For the Northwinds business analysis project, I worked with the Northwind database, which is a fictious database for a consumer products company that has offices in the Seattle, Washington, USA and London, British Isles. After analyzing the database, I’ll provide insight and recommendations to the Northwinds’ ‘Stakeholders’.
Data will be explored that will reveal business related questions and each question will be answered using Hypothesis Testing. Throughout this process, valuable knowledge will be gained and based on the results of the tests, conculsions and recommendations will be offered.
The Scientific Method (shown below) will be used as a guide.
*STEP 1: ask business related questions, such as:
Questions about the company:
-
- How long has Northwinds been in operation?
-
- Where are they based?
-
- What do they sell and in what categories?
-
- How is the sales team configured?
Questions about their customers:
-
- Who are their customers and where are they located?
-
- How much do they buy and at what frequency, quantity, and revenue?
*STEP 2: Background Research, (aka Exploratory Data Analysis) to further develop business insight and start to formulate Hypothesis Test Questions:
Information for Northwinds is stored in their database in tables. Here is their ERD, (Entity Relationship Diagram).

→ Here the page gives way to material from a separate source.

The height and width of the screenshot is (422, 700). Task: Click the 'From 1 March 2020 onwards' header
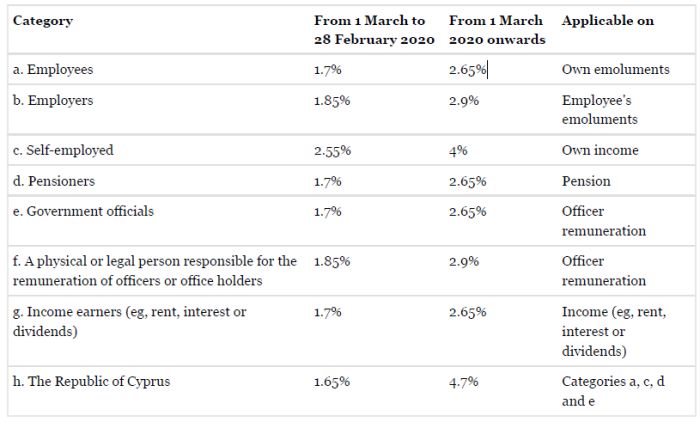coord(497,30)
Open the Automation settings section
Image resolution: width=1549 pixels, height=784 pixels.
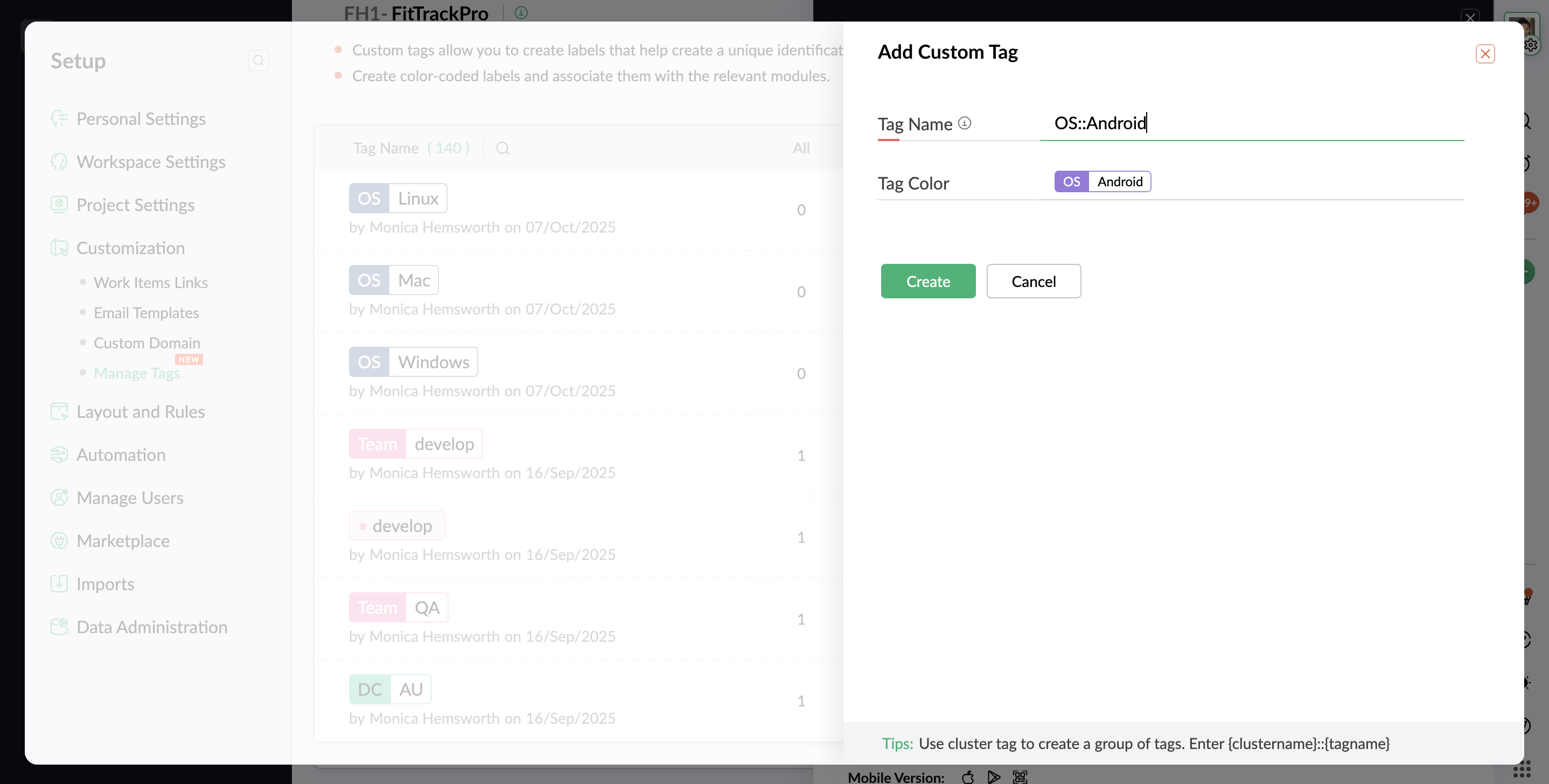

Here’s an example of the pandas query to store the table in a pandas table, along with the first few lines of the “Employee” Table.
Employee=pd.read_sql_query(‘'’SELECT * FROM Employee’’‘,conn)

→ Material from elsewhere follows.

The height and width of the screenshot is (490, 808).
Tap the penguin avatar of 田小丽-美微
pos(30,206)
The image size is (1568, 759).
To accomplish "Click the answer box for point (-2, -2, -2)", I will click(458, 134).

Here’s an example of an SQL Query to extract information from the same “Employee” Table.
Throughout the EDA process, I found that it was easier to work with Pandas table merges and queries instead of SQL. This was a major decision point for me.
I am comfortable using both and did so in this project. Northwinds is a relatively small database, so my computer had the memory to store each table as a Pandas DataFrame. Had the database been larger, than it would have required too much memory to store each individual Table. At that point, I would have used more SQL queries. However, for this project, each individual table name was stored using Pandas.
The most important EDA discoveries were……
EDA on the “Territory”, “EmployeeTable”, and “Region” tables and then the “Customer” Table, it’s found that the former tables did not provide the most useful information. I found that it was best to group Customers and Orders using the “Region” and “Country” columns in the ‘Customer’ table.
Northwinds has orders dating from July 4th, 2012 to May 6th, 2014. My next major decision point, was how to segment the sales data. I’ve sent much of my career in sales and typically make presentations that compare sales data on an annual basis. The Northwind Sales are over a 22 month period, so I decided to segment sales as follows: .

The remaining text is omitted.